Rationale
In my last project, I did quite a bit of work to customize Solr to serve results through it using our federated semantic (concept-based) search algorithms. In hindsight, I find that some of the work (especially around faceting) may not have been required, since Solr already provides ways to customize these behaviors using URL parameters (ie, no coding required). So I decided to see if I could implement some of the current behavior using Solr's built-in functionality, in a somewhat belated attempt to fill a gap in my knowledge.
I am also trying to find ways to move to a distributed Solr search setup. The problem is that there does not seem to be an awful lot of documentation on how to write Distributed Solr Components. However, as the Solr DistributedSearch wiki page indicates, most (or all) the built-in components support distributed search, so it makes sense to piggyback as much as possible on these.
Faceting
The faceting requirements for this application are as follows. There are three facet groups, for content source, category and review date.
The content source facets should be shown in descending order of counts, while the category facets should be displayed alphabetically by category name. But both of these are driven off indexed, non-tokenized fields, so all we need to do is specify the following parameters for these:
facet=true | Enables faceting |
facet.field=u_idx | Facet by content source, order by count (default) |
facet.field=u_category | Facet by category |
f.u_category.facet.sort=index | Order category facets alphabetically |
The review date facet is slightly more complicated. This requires us to define variable sized facets of 0-6 months old, 6 months to 1 year old, 1 to 2 years old, 2 to 5 years old and older than 5 years. Although Solr provides date faceting via facet.date, that is for fixed sized date intervals only, so we have to use the more powerful facet.query mechanism, and define queries for each facet in this group using Solr's date arithmetic. Here are the review date facet parameters.

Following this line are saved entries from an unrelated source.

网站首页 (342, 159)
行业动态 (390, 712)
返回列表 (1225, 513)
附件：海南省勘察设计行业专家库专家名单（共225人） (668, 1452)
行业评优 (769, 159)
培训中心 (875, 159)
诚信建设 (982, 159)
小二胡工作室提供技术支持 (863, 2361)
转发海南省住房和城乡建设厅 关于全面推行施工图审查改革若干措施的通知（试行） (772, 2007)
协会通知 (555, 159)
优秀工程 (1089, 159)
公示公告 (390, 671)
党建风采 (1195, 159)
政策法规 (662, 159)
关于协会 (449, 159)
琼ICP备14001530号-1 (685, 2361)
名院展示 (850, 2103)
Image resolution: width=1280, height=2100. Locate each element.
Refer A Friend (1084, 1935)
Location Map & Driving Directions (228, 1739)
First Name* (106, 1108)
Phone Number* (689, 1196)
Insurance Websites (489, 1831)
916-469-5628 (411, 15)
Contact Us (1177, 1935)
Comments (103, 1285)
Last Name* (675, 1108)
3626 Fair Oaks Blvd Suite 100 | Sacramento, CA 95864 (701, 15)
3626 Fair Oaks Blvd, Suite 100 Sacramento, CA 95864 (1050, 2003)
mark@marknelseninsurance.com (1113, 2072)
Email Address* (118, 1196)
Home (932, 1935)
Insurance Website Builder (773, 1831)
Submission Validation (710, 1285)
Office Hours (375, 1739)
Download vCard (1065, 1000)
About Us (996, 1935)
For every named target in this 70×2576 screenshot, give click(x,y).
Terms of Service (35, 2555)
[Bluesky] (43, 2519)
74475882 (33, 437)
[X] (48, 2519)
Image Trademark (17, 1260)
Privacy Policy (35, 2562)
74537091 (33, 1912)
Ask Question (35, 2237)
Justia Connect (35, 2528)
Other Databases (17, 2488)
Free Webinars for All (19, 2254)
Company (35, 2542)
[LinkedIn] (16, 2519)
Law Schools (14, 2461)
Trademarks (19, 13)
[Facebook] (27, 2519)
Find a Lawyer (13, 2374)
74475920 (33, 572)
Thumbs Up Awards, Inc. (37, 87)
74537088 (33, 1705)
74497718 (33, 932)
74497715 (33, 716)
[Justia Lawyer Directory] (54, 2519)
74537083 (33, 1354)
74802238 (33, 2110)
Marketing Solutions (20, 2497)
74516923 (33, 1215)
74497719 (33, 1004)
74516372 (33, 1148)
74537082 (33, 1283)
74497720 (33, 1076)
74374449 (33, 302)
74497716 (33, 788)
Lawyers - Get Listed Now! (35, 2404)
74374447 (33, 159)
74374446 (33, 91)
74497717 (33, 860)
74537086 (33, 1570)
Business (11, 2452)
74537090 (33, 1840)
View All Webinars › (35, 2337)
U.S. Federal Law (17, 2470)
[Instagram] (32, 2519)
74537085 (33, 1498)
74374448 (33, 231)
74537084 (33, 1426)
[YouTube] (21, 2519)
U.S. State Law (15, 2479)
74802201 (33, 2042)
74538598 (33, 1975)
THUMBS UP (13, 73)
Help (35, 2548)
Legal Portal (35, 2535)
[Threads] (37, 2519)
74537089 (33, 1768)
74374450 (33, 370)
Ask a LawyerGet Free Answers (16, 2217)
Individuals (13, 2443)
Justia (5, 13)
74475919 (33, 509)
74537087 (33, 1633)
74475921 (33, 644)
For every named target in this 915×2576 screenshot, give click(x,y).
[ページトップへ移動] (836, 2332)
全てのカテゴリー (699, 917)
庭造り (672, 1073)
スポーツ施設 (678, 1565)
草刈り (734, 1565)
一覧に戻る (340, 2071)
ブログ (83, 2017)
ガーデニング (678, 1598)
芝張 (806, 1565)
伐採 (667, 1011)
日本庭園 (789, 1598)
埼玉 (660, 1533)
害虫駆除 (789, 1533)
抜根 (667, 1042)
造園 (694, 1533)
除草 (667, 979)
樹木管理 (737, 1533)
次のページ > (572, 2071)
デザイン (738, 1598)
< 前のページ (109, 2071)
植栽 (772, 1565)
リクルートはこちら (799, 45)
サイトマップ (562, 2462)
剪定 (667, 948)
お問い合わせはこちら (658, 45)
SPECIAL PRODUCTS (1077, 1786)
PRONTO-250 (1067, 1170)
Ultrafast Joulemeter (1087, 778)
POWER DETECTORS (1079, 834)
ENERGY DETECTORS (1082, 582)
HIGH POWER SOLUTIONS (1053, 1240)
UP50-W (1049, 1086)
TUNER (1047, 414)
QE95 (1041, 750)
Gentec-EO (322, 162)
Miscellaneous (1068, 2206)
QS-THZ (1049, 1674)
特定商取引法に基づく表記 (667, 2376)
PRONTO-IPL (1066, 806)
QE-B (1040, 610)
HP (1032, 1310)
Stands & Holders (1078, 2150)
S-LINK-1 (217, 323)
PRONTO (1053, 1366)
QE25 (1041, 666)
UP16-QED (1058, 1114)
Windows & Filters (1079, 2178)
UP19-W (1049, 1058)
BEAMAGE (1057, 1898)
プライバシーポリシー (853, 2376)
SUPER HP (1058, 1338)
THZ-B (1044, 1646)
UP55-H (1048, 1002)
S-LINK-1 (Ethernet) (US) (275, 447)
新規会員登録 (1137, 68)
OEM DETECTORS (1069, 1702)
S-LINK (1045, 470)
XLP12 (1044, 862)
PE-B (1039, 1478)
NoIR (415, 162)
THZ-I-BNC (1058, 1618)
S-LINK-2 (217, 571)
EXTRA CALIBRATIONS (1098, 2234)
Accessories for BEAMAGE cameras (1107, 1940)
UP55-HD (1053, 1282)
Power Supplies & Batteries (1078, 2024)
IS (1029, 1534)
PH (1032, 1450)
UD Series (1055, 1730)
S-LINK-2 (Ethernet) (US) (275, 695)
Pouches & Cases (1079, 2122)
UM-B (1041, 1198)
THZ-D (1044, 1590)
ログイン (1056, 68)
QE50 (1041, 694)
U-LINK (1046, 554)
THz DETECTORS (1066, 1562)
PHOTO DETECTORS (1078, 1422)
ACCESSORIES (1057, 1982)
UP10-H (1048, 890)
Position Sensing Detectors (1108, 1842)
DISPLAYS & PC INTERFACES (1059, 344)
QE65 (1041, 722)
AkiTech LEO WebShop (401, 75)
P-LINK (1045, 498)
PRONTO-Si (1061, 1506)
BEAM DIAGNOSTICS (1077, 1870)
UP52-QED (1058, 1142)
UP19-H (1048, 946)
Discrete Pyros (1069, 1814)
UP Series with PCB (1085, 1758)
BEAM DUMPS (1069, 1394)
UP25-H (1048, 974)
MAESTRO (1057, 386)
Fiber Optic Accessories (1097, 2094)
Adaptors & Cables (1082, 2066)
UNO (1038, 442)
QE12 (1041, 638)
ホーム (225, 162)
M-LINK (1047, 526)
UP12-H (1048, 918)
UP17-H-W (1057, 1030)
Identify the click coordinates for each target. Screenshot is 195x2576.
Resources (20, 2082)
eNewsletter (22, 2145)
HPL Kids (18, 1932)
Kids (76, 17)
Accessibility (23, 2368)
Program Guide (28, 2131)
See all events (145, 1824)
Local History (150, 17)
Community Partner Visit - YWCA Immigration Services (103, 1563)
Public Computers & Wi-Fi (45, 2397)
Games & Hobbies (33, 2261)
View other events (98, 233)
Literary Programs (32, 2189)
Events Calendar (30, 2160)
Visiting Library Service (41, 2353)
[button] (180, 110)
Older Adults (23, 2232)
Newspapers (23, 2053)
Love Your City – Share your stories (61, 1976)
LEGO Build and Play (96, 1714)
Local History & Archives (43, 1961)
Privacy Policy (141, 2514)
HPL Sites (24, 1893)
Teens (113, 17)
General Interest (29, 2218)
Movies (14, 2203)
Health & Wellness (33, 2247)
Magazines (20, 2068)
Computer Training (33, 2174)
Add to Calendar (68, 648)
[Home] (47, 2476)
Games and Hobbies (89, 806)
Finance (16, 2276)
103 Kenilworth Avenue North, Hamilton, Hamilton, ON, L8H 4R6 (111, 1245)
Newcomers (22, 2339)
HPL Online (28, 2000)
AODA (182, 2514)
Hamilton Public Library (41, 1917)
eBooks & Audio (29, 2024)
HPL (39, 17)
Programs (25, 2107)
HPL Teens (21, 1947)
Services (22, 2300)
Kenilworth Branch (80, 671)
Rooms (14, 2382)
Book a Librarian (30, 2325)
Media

facet.query=u_reviewdate:[NOW-6MONTH TO NOW] | All records with reviewdate within last 6 months |
facet.query=u_reviewdate:[NOW-1YEAR TO NOW-6MONTHS] | All records with review date between 6 months to a year |
facet.query=u_reviewdate:[NOW-2YEAR TO NOW-1YEAR] | All records with review date between 1 and 2 years |
facet.query=u_reviewdate:[NOW-5YEAR TO NOW-2YEAR] | All records with review date between 2 and 5 years |
facet.query=u_reviewdate:[NOW-100YEAR TO NOW-5YEAR] | All records with review dates older than 5 years (to 100 years) |
In addition, facets in each group are multi-select, and the facet filters should be OR'ed within each facet group, and AND'ed across facet groups. By default, Solr's fq parameters are applied in an AND fashion, so our client should group the facets appropriately to ensure this behavior. We do this by setting the currently selected facet into an "nfq" parameter, then regrouping the fq parameters at each request using logic as shown below:
1 2 3 4 5 6 7 8 9 10 11 12 13 14 15 16 17 18 19 20 21 22 23 24 25 26 27 28 29 30 31 | def _groupFacets(self, fq, nfq):
if not isinstance(fq, list):
fqs = []
fqs.append(fq)
else:
fqs = fq
fqmap = {}
map(lambda x: fqmap.update({x: set()}), \
["u_idx", "u_category", "u_reviewdate"])
for fqe in fqs:
# remove local parameters from previous call
fqe = re.sub("^\\{.*:?[^}]\\}", "", fqe)
fqee = fqe.split(" OR ")
if len(fqee) > 0:
k = fqee[0].split(":")[0]
try:
fqvs = map(lambda x: x.split(":")[1], fqee)
fqmap[k].update(fqvs)
except KeyError:
pass
# now add in the facet to the fqmap
if len(nfq) > 0:
(nfqk, nfqv) = nfq.split(":")
fqmap[nfqk].add(nfqv)
# now reconstruct the fq field
newfqs = []
for k in fqmap.keys():
nv = map(lambda x: k + ":" + x, fqmap[k])
if len(nv) > 0:
newfqs.append("{!tag=" + k + "}" + " OR ".join(nv))
return newfqs
|
We start off with an empty fq parameter. As each facet is selected, the nfq parameter is set, which is then regrouped into three fq parameters, one each for u_idx, u_category and u_reviewdate. So assuming the following sequence of selections: u_idx:adam, u_category:Disease, u_category:Birth Control, u_reviewdate:Less than 6 Months, the parameters look like:
1 2 3 | fq={!tag=u_idx}u_idx:adam
&fq={!tag=u_category}u_category:Birth+Control OR u_category:Disease
&fq={!tag=u_reviewdate}u_reviewdate:[NOW-6MONTH TO NOW]
|
The local parameter tag names each filter, so we can exclude the latest filter from being counted against the current results. The last filter (in our case the u_reviewdate) should be excluded, so all the facet.query parameters would have the {!ex=u_reviewdate} local parameter set. If one of the other facet groups were the last selection, the appropriate facet.field would have the {!ex=...} local parameter set.
Highlighting
Being able to implement highlighting out of the box is not quite as important to my objective of distributed search as faceting, since my needs are a bit too custom to do out of the box, and in any case, this is on the slice of records for the current page, so not such a huge deal performance wise. But I wanted to know how to do it, and to build dynamic snippets for my results, so I did this as well.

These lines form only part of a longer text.